AIM OF THE EXERCISE: Start at the line with "Given: Select the Accounts person icon" in the records below, stop at the line with "Given: Tap the", and return every line in that span exactly, the two end lines included.

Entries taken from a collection
=== Begin Enclosure ===

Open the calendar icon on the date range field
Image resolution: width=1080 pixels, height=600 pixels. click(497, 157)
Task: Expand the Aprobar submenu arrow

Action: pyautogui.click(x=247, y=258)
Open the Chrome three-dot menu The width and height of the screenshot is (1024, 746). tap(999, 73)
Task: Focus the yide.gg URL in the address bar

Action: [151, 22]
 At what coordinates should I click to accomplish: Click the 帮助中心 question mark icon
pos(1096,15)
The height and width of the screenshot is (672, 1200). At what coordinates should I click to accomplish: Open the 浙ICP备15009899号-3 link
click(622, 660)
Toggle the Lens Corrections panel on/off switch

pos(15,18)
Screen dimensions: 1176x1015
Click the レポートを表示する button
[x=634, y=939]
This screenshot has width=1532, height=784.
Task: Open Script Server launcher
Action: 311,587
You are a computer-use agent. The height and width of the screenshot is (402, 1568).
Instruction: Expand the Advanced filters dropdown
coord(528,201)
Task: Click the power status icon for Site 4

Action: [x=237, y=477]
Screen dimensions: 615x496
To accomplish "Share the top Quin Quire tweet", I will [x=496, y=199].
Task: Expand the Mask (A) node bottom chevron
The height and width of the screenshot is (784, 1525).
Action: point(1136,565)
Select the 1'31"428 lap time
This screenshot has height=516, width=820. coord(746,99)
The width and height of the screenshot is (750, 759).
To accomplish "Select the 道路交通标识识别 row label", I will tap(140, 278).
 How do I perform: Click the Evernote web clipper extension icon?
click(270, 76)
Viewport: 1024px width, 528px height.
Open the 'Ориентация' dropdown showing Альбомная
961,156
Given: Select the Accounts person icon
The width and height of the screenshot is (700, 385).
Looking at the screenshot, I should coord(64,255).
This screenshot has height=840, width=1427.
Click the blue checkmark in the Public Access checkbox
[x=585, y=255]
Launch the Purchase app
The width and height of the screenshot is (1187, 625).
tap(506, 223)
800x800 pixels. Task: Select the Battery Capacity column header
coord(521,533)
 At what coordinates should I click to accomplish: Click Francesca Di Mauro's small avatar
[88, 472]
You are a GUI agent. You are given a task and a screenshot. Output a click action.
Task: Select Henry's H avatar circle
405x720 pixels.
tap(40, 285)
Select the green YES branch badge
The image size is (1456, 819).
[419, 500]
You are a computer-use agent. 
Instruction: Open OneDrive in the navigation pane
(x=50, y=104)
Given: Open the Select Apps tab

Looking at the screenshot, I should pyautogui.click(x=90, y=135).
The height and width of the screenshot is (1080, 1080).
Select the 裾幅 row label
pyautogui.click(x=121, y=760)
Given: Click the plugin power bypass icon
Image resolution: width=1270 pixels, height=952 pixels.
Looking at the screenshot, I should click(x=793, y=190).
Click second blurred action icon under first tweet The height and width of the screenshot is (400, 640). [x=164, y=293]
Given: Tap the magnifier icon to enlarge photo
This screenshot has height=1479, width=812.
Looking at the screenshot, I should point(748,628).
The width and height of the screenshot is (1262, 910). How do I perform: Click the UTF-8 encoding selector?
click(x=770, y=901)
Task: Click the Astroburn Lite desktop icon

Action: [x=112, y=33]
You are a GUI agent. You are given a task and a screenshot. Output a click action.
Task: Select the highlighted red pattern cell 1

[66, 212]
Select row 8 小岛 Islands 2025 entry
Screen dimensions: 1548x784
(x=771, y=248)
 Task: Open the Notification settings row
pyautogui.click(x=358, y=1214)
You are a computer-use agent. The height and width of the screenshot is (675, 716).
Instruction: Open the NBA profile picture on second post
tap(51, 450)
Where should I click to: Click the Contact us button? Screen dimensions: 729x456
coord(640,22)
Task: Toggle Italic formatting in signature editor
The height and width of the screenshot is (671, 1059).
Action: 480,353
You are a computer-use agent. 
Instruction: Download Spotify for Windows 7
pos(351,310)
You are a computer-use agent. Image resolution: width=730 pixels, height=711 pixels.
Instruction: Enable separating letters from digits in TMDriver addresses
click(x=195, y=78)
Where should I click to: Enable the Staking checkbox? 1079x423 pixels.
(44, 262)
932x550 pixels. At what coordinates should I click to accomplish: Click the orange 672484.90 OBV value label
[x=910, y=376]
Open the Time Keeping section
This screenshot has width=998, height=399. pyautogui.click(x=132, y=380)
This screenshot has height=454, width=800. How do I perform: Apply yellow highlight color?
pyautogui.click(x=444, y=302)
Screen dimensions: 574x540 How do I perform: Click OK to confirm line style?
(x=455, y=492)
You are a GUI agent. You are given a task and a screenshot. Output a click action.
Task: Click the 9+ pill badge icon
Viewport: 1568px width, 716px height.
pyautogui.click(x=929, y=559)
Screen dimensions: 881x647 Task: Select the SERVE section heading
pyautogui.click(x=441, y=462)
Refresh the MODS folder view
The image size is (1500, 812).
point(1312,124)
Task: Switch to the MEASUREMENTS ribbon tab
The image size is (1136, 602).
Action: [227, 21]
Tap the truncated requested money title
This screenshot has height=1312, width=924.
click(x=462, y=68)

=== End Enclosure ===

WRITTEN ANSWER:
Given: Select the Accounts person icon
The width and height of the screenshot is (700, 385).
Looking at the screenshot, I should coord(64,255).
This screenshot has height=840, width=1427.
Click the blue checkmark in the Public Access checkbox
[x=585, y=255]
Launch the Purchase app
The width and height of the screenshot is (1187, 625).
tap(506, 223)
800x800 pixels. Task: Select the Battery Capacity column header
coord(521,533)
 At what coordinates should I click to accomplish: Click Francesca Di Mauro's small avatar
[88, 472]
You are a GUI agent. You are given a task and a screenshot. Output a click action.
Task: Select Henry's H avatar circle
405x720 pixels.
tap(40, 285)
Select the green YES branch badge
The image size is (1456, 819).
[419, 500]
You are a computer-use agent. 
Instruction: Open OneDrive in the navigation pane
(x=50, y=104)
Given: Open the Select Apps tab

Looking at the screenshot, I should pyautogui.click(x=90, y=135).
The height and width of the screenshot is (1080, 1080).
Select the 裾幅 row label
pyautogui.click(x=121, y=760)
Given: Click the plugin power bypass icon
Image resolution: width=1270 pixels, height=952 pixels.
Looking at the screenshot, I should click(x=793, y=190).
Click second blurred action icon under first tweet The height and width of the screenshot is (400, 640). [x=164, y=293]
Given: Tap the magnifier icon to enlarge photo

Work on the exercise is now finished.